ライオンやヤギ次々死ぬ スラバヤの動物園 市に移管も改善なし 警察が捜査

 東ジャワ州のスラバヤ動物園で動物が相次いで死んでいる。7日に1歳半のライオン「マイケル」が首をつった状態で死んでいるのが見つかり、14日には生後6カ月のシロイワヤギが死んだ。動物愛護団体などからは同園の管理体制への批判が集中。2013年7月からスラバヤ市が運営し、対策を講じているが、改善の兆しは見られない。

 同園の調べで、子ヤギは大人のヤギとのけんかが原因で死んだことが確認された。成長したシロイワヤギは攻撃的になることを分かっていながら、同じ囲いに入れたことが批判されている。園関係者によると、子ヤギの飼育施設が修復中だったため同じ囲いに入れていたとしている。

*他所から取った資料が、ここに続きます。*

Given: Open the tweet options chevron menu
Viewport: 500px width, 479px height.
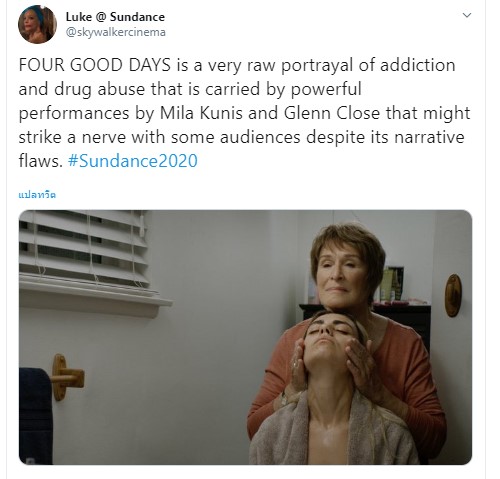Looking at the screenshot, I should coord(467,15).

 ライオンからは毒物などは検出されなかった。警察などは発情期で檻の中を活発に動き回っていた際に、飼育員がドアの開閉用に使うひもにひっかかった可能性があるとしている。これまでにズルキフリ・ハッサン林業相は殺された可能性を言及し、スラバヤ市警が捜査していた。

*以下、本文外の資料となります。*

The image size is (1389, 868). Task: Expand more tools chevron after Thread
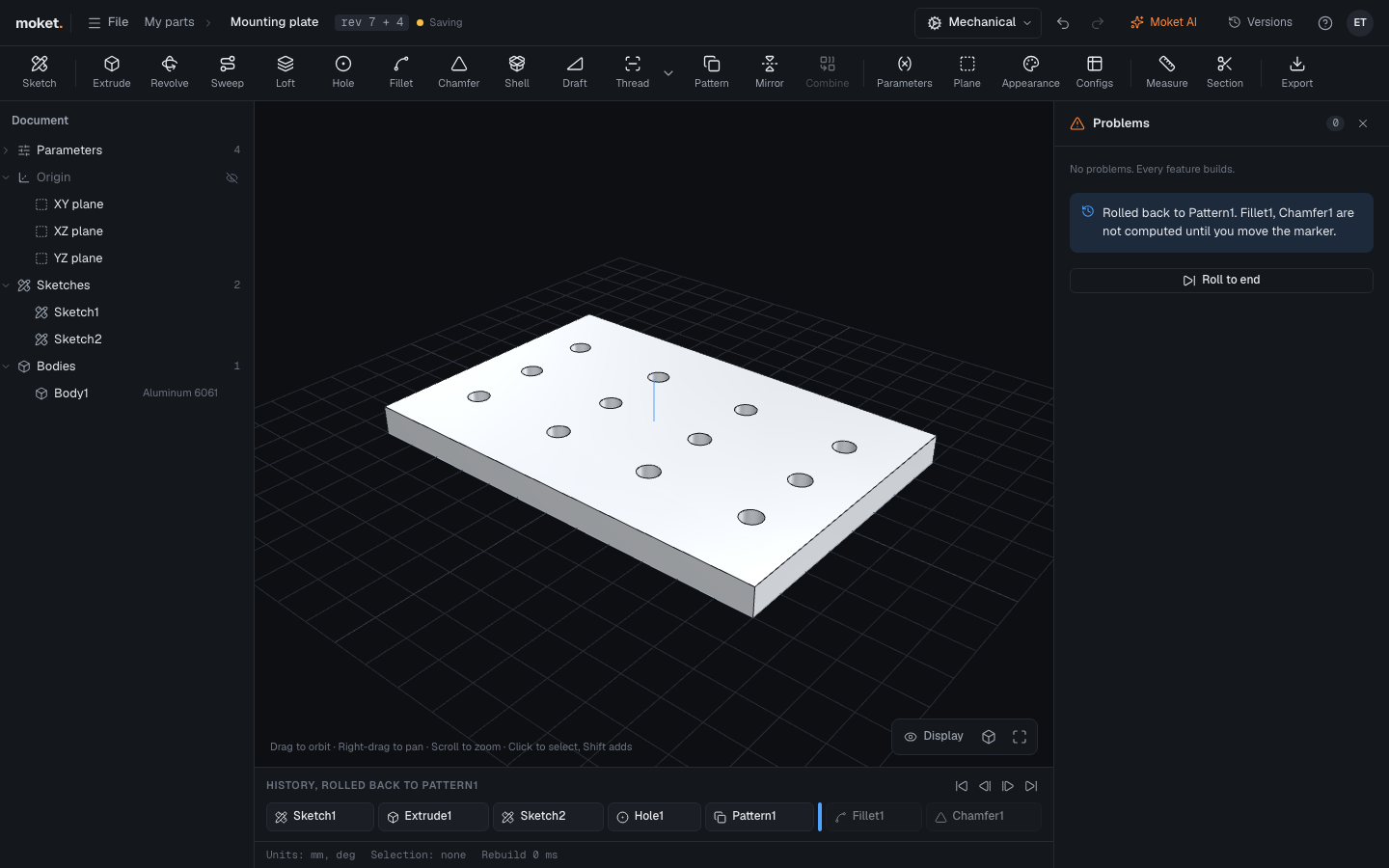(x=668, y=73)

 同園を管理するラトナ・アユニングルム代表は16日になってから園内に監視カメラを設置。カメラの必要性を「ライオンの死から学んだ」と地元メディアに話している。監視カメラは一部の動物の檻のほか、スリなどの被害が確認されている場所にも設置された。
 スラバヤ動物園では10〜11年に約500頭が死んでおり、国内外のメディアから「死の動物園」と呼ばれる。市への運営移管後の13年7月〜12月でも74頭が死んでいることが確認された。13年10月にはオランウータンが死に、7月には餌に化学物質が含まれていたことが原因でスマトラトラ「メラニ」が衰弱し、瀕死の状態になった。
 動物園の環境が改善されないことでスラバヤ市のトリ・リスマハリニ市長に批判が集まる。市は13年からの3年間で600億ルピアを拠出し、管理体制の改善を図るが、世界中の動物愛護団体からの援助を市長は受け入れていないという。

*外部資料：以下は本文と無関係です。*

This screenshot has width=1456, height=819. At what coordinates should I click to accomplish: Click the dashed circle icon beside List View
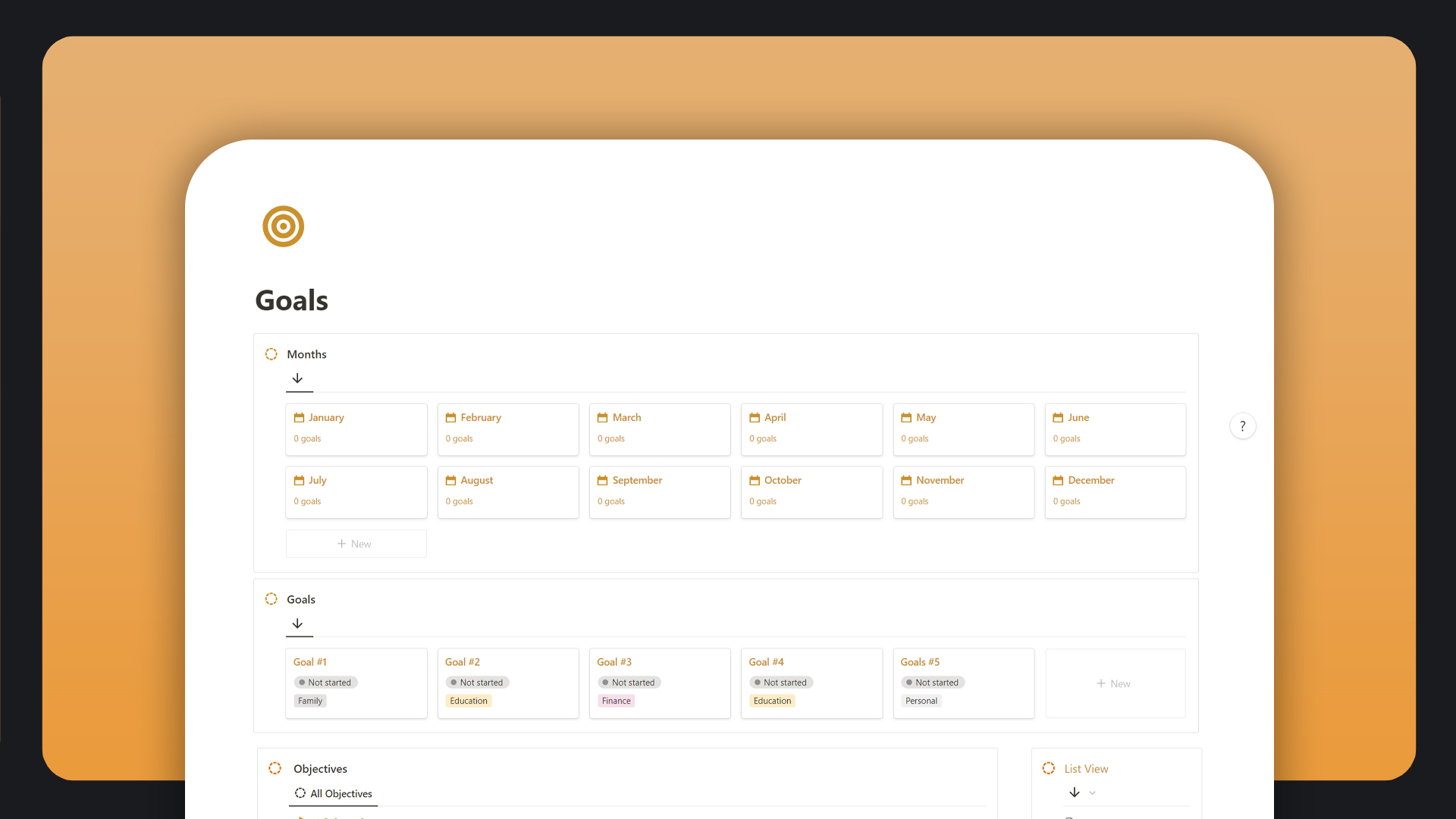(x=1049, y=768)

 オーストラリアの動物保護団体「シーフォーライフ」のフォックスクロフト代表は「園内の飼育環境が原因なのは間違いない。しかし市長は改善しようとしない」と批判している。同団体が援助し、西ジャワ州ボゴールのタマンサファリに移されたメラニの健康状態は元に戻ったという。
 劣悪な飼育環境は同園だけでない。動物愛護団体はバタムやブキティンギ、ジャカルタにあるラグナン動物園の管理体制が不十分と報告している。ラグナン動物園では13年1〜12月の間に22頭の動物が死んだ。運営するジャカルタ特別州は実業家らの協力を得て体制刷新を図っている。(高橋佳久)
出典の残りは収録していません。